I don't think I've seen the column shifters since the mid-sixties or so. They're definitely not as sexy.
Ah, but column shift AND bench seats led to a population increase!
I think that stick-shifts are still pretty popular in Europe, but I haven't gone there recently enough to speak with any authority.
I think that the death knell of the stick shift in the US came when someone starting pointing out that new automatic transmissions are now more efficient than manual transmissions. AAaarrgh!
I guess they are. I only buy a car every thirteen years or so, so I missed my chance at an automatic until 2007, when I bought my little red car. I'm not going back.
I gave my oldest her first driving lesson when she was 12, in a VW Wesphalia, maybe a '72 on one of the dirt roads between sisters and bend, back in 76. It didn't go well amd is a uneasy subject at thanksgiving dinners.

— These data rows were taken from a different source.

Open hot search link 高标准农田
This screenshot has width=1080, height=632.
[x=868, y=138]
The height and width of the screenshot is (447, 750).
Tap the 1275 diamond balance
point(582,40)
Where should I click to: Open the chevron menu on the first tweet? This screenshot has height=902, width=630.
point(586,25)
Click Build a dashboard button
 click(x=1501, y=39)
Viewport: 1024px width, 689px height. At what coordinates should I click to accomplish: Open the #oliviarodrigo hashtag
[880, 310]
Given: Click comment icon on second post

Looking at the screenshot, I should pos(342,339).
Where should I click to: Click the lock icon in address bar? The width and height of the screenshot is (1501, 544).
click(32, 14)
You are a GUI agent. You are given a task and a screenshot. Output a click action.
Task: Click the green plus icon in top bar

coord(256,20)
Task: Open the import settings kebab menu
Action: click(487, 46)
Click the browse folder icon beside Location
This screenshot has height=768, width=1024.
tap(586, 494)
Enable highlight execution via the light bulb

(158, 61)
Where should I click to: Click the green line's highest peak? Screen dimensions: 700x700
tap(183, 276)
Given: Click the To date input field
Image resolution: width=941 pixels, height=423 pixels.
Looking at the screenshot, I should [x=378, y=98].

Being basically lazy, I drive an automatic. But here's the thing – my left foot'operates' an invisible clutch while my right is ready to do that pas de deux.And it would be better if we all learned to drive stick (manual, they call it here).
You're just adding needed percussion.
And don't most of us operate the brake pedal from the passenger seat?
My son was so inept at learning to drive my '76 Volvo sedan stick shift that I went and converted it to an automatic transmission for him. Then he went out and totaled it 6 months later (nobody was hurt – hey, it was a Volvo). Your post inspired me to make a list of all the cars and trucks I have owned in the past 50 years. 26 vehicles total and each one with great stories to remember. 18 had manual transmissions, although 3 of the last 4 have been automatics. I see a trend. I think it's called "getting old".
ACK! I'm only up to four!
Way back in the dinosaur ages I actually had a few driving lessons and learned to drive a manual, I think it was three lessons and then he moved away with the company he was working for and no one else was available to teach me after that, so mum talked me into a small motorbike because you could learn on your own, which I did. I rode that thing for several years until hubby convinced me to sell it because he needed money, then he got p***ed off when I didn't get enough cash for it. Which is totally irrelevant so I'll stop now.
Oh no, by all means, carry on! How do you know what your point is going to be until you get there? Half of my blog posts are written that way, and then I just go clip out the irrelevant bits.
if I hadn't been seven months pregnant I wouldn't have agreed to sell the bike and if I'd known he was desperate for cash to pay off debts that had nothing to do with me, I would still have that bike today.
Brilliant post! Not so much 'senior moment', more 'senior momentum'.
I drove stick until my knees started to wear out.
I wouldn't have thought of it as being all that active, but heck, even three hours driving an automatic on the highway with no cruise control makes my leg ache.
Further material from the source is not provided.